● Provided data:

* * * *

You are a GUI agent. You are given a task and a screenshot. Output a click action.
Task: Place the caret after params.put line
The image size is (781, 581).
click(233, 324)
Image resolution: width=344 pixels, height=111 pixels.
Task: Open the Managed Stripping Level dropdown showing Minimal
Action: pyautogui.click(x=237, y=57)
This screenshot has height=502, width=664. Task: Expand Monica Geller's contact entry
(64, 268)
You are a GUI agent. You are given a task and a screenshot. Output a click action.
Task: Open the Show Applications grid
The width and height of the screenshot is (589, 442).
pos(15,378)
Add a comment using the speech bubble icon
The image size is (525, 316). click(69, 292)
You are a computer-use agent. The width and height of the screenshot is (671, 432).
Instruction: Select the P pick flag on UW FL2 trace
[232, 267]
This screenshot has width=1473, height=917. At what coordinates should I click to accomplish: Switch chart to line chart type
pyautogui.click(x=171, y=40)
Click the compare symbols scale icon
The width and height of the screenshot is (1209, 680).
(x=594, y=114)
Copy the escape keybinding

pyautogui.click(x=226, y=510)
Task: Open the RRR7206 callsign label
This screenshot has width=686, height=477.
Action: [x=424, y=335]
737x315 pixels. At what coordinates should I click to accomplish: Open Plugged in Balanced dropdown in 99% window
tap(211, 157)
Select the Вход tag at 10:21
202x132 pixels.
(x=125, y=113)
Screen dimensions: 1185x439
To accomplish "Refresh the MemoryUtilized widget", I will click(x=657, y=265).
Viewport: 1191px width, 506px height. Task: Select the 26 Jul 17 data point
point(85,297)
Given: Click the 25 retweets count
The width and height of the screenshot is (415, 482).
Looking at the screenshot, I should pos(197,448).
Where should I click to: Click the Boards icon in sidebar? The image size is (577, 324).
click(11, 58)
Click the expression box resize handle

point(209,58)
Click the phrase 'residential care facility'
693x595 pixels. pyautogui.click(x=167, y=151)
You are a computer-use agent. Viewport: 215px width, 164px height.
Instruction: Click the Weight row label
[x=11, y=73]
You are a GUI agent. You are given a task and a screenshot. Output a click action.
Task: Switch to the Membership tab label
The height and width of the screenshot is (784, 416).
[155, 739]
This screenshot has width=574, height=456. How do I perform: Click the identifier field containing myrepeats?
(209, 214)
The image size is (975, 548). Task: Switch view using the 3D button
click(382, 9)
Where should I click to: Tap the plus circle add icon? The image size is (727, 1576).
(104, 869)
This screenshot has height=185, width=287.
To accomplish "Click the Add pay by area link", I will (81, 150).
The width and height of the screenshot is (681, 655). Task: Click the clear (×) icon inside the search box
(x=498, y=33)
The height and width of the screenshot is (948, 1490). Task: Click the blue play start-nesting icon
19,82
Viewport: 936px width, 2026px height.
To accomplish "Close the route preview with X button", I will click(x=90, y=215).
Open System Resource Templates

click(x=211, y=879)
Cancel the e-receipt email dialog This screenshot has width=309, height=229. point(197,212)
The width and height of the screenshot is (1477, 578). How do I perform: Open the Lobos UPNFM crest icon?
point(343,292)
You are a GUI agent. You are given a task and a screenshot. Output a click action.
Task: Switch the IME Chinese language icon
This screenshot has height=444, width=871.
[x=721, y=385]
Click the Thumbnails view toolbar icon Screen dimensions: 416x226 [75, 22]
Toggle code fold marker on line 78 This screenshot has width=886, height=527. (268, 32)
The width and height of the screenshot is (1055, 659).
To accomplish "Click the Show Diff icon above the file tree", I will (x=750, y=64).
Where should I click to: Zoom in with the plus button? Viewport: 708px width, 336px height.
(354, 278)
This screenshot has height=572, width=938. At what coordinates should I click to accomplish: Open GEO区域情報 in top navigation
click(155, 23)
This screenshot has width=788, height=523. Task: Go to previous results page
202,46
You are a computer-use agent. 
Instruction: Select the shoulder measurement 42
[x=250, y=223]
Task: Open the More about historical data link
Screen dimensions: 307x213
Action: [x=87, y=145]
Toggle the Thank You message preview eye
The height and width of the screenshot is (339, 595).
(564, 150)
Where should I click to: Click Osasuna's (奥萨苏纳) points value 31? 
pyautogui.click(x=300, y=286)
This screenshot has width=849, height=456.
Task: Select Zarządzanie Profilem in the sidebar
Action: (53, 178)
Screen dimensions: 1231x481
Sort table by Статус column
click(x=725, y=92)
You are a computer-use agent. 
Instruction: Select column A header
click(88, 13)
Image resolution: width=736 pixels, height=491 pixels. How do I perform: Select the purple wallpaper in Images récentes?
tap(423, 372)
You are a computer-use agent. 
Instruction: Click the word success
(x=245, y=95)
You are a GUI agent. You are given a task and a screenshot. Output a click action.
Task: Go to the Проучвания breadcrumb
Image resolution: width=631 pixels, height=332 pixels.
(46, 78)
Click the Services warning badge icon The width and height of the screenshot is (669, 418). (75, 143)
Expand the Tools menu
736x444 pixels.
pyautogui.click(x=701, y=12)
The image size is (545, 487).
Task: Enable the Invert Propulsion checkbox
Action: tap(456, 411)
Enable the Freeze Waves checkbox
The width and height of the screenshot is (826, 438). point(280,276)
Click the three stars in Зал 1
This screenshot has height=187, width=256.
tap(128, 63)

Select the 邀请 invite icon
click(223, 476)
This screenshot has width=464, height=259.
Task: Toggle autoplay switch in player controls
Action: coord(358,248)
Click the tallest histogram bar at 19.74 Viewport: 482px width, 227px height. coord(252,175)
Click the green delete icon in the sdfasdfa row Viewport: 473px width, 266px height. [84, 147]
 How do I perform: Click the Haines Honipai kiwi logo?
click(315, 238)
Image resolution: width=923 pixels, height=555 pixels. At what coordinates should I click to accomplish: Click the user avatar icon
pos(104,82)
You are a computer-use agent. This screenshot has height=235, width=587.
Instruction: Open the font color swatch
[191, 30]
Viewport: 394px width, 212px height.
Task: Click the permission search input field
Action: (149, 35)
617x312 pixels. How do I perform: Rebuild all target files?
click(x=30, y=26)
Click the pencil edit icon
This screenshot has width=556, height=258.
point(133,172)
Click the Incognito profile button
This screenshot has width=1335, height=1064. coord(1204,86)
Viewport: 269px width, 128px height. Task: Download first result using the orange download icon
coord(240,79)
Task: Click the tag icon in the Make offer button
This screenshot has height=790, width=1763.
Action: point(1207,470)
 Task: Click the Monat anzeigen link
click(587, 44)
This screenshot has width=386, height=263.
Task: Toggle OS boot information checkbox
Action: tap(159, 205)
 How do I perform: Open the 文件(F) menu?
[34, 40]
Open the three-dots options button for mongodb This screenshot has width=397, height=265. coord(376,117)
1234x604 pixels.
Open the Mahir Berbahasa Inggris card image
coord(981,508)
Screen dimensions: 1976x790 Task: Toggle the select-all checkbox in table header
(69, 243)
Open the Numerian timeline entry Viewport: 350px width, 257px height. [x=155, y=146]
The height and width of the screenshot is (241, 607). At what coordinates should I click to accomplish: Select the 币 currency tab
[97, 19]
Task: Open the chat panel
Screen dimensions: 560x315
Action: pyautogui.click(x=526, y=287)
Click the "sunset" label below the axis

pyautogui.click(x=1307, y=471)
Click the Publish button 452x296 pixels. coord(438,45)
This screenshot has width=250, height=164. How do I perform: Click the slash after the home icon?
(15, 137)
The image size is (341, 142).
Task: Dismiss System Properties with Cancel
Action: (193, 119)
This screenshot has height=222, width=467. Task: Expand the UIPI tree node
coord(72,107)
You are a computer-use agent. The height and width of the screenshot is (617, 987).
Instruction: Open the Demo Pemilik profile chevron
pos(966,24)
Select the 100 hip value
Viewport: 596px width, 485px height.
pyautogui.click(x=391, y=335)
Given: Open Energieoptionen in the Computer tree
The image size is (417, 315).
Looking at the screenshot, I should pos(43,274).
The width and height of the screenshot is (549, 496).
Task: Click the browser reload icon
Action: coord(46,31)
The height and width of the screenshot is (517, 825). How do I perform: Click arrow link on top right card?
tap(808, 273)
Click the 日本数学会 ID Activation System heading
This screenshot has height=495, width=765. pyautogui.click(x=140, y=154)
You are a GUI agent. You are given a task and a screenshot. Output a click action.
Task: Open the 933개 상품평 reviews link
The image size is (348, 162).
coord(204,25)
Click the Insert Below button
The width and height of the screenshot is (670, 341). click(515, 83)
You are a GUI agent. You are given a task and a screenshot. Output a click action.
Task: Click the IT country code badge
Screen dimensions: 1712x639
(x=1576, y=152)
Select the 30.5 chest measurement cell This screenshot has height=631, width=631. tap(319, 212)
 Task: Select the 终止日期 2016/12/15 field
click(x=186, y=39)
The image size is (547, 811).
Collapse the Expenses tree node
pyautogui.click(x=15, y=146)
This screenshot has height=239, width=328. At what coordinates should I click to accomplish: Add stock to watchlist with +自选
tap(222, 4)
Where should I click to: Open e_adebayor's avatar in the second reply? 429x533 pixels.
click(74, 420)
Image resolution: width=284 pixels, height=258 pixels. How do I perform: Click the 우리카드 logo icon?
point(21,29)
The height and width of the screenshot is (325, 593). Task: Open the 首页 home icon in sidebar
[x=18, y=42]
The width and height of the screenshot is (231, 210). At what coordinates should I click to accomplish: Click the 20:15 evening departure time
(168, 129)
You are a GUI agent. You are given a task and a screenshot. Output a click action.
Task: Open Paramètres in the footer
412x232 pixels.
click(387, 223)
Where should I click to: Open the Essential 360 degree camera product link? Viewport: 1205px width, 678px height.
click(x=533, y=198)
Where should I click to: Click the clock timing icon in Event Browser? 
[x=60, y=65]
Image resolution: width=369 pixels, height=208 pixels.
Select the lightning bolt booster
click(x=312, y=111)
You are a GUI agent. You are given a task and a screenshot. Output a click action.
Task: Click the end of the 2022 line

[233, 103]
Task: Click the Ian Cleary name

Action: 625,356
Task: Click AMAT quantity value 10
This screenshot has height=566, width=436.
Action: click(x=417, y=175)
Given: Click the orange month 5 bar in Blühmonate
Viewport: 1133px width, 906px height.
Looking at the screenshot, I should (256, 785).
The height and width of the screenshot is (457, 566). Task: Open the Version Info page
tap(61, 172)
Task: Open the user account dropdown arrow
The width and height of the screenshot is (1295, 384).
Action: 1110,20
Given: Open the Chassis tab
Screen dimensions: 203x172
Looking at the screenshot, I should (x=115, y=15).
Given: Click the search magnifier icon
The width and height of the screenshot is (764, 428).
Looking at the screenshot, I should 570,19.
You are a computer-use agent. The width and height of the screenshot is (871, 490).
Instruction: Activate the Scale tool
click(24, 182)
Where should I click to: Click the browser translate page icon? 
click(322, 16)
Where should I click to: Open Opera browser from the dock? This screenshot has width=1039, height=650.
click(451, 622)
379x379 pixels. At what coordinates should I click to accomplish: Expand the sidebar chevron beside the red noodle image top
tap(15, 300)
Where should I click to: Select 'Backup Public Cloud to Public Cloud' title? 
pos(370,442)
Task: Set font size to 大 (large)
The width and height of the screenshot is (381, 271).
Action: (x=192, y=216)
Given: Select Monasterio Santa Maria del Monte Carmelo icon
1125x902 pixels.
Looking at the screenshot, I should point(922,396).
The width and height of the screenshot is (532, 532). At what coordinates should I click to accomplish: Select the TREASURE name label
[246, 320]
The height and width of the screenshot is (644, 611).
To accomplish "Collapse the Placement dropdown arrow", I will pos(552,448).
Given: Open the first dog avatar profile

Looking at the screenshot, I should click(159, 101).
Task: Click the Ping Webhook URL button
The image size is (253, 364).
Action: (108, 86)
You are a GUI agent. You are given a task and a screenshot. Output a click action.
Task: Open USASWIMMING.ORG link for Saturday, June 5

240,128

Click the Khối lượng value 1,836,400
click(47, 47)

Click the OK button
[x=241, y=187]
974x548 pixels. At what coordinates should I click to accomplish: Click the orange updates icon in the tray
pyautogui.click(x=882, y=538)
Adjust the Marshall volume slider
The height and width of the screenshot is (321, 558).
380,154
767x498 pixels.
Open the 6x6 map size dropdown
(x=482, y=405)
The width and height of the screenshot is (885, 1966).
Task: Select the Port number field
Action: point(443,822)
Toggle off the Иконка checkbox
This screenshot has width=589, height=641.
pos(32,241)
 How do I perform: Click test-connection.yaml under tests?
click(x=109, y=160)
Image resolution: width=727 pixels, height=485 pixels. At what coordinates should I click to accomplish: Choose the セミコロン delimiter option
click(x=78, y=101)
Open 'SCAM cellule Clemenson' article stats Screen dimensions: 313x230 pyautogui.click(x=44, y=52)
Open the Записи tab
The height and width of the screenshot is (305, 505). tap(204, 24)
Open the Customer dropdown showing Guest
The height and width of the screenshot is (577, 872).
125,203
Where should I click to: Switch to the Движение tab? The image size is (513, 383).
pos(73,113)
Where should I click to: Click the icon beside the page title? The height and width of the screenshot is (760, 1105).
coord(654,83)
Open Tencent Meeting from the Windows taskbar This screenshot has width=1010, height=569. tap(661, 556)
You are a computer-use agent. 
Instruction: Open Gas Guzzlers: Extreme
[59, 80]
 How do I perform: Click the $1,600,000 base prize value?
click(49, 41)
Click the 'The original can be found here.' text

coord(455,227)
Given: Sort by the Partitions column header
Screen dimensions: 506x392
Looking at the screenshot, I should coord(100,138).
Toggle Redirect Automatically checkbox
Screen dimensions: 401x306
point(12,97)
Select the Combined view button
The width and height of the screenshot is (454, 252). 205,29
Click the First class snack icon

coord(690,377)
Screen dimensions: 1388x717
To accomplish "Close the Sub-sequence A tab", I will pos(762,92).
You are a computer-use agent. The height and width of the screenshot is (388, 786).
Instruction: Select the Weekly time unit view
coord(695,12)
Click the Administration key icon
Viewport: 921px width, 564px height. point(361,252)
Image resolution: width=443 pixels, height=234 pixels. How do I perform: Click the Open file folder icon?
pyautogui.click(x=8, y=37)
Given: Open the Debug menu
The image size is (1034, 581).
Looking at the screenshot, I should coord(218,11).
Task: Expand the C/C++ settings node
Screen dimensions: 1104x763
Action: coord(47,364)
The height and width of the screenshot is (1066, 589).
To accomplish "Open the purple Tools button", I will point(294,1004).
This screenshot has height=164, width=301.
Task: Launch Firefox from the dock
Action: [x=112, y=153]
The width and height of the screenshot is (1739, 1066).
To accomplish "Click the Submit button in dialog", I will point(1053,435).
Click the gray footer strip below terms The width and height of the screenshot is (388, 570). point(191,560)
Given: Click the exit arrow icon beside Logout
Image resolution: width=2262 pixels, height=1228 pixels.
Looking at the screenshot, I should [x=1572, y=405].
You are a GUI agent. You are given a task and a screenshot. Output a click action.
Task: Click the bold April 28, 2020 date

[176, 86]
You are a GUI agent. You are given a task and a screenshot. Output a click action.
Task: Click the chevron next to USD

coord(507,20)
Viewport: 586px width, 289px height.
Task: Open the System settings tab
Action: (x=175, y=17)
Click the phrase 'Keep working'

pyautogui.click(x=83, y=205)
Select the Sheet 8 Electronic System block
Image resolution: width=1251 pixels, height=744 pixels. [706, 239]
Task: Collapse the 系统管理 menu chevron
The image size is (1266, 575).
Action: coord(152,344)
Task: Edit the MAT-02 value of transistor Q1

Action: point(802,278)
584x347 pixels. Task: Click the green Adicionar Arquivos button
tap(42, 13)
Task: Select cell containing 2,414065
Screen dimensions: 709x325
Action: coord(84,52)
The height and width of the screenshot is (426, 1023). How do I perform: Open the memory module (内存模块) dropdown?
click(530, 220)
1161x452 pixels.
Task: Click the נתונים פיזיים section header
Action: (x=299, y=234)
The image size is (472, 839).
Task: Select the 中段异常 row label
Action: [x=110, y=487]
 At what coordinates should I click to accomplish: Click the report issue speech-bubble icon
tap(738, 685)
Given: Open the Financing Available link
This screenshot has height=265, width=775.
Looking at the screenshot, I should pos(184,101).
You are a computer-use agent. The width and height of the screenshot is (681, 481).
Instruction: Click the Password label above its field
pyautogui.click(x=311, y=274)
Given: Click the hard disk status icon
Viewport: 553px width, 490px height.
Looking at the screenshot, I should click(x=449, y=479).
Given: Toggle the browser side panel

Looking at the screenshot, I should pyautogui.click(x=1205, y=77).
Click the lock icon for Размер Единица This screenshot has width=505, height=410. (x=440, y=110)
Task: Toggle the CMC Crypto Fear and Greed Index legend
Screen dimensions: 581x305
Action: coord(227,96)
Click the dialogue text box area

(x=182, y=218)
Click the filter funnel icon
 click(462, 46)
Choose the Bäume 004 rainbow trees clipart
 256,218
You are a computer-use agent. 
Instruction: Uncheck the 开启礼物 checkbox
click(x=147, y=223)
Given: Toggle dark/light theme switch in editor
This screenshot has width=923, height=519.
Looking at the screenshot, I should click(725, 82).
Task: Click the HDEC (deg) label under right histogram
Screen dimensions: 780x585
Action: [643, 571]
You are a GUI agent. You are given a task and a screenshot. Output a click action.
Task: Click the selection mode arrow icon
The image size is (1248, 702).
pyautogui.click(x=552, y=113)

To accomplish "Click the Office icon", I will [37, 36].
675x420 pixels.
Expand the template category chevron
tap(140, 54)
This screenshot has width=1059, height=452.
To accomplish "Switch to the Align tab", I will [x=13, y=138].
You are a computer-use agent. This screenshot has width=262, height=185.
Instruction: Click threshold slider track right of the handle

* * * *

Working from the listing above, pick out every line that has "code" and copy it.

Toggle code fold marker on line 78 This screenshot has width=886, height=527. (268, 32)
Task: Click the IT country code badge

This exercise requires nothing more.